## Instructions for the task
Only the lines that contain the string "icon" belong in the answer; pull them from the records.

## Collected data entries
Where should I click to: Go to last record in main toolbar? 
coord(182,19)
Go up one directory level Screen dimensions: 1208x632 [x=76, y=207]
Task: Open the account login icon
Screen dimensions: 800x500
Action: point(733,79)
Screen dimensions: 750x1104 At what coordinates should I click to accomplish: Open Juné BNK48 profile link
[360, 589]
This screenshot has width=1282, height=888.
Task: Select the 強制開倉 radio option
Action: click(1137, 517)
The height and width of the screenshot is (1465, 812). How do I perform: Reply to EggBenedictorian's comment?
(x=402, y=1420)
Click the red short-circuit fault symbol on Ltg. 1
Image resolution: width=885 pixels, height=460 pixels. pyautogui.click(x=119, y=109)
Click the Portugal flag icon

## Answer below
Task: Open the account login icon
Click the Portugal flag icon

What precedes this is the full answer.